I don’t really remember too much about the first year after my mom’s death, except that I was stuck. Like being in the middle of a long tunnel under a water, when the light hasn.t started showing yet. Here’s what I do remember: I spent the first couple of months after her passing in Greece with my sister. We left the US shortly after the funeral and seeing to the most pressing issues, including becoming co-guardian of my twin sister, along with my Dad. I don’t remember the specifics of Greece too much either. Two of my mom’s friends in Crete stand out Eirini Railakis and Eirini Bitsakis.
These two amazing women, (who tended (and still tend) to be spoken about as though they are one unit and in the plural: the Eirines), wanted to remember my mom in their own special way. In order to avoid confusion, in this post, I’ll just call them Eirini B and Eirini R. After all, if I called them Eirini One and Eirini Two, that would be too close to Dr. Zuess (you remember Thing One and Thing 2) for comfort. And I am not yet ready to let my happy shine through.

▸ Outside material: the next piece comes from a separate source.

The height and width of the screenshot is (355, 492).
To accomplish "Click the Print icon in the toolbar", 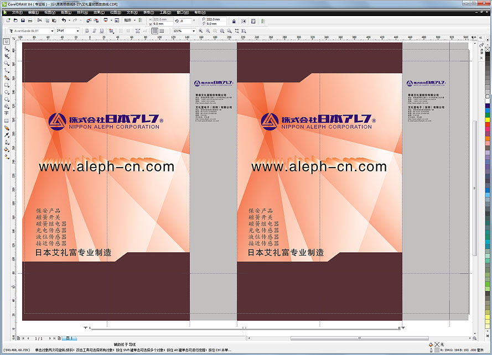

What they did was mind-blowing. I remember walking into Eirini R’s beautiful home in the countryside in a picturesque village. She’d decorated it with fairy lights and flowers. There was a table with pictures of my mom. And most amazing there was a dry branch tree strung with fairy lights and notecards attached with people’s tributes.
Not to be undone, Eirini B cooked up a storm. My mom loved her cooking, and this time she cooked all of my mom’s favorites. My mama liked lots of things so there was a mountain of food. I mean that literally. Greek people cook for 50 people if they are having just the family over for dinner. For instance, eat a little salad, a chicken leg (that’s the whole leg, mind you, not just the drumstick), a couple of sides and someone is sure to tell you that you haven’t eaten a thing. In Greece, that’s the appetizer. Of course, the same person that says that is bound to have at some point commented earlier in the evening that you’d gained weight.
Being in Greece with my sister, Alex, brought us closer than we had been, I think ever. My sister is nearly 10 years younger than I am and the age difference is partially to blame, but we are also quite different. That first summer after my mom’s death was hard for me, but I think even harder for her. There would be so much that my mom would miss and I think that affected her deeply. Still, we talked like we hadn’t and I think it was healing for both of us. My Dad, as I mentioned in my last post was a godsend, particularly in that first year. We also became closer while in Greece and he was to help we navigate the complicated aftermath of my Mom’s death. I was, and still am grateful to both of them.
I had lost contact with a lot of old friends in the summer of 2014, but quite a few of them came back into my life, some after a brief absence, and some after quite a long time. One of these friends was to figure prominently in changing my life in ways I didn’t expect.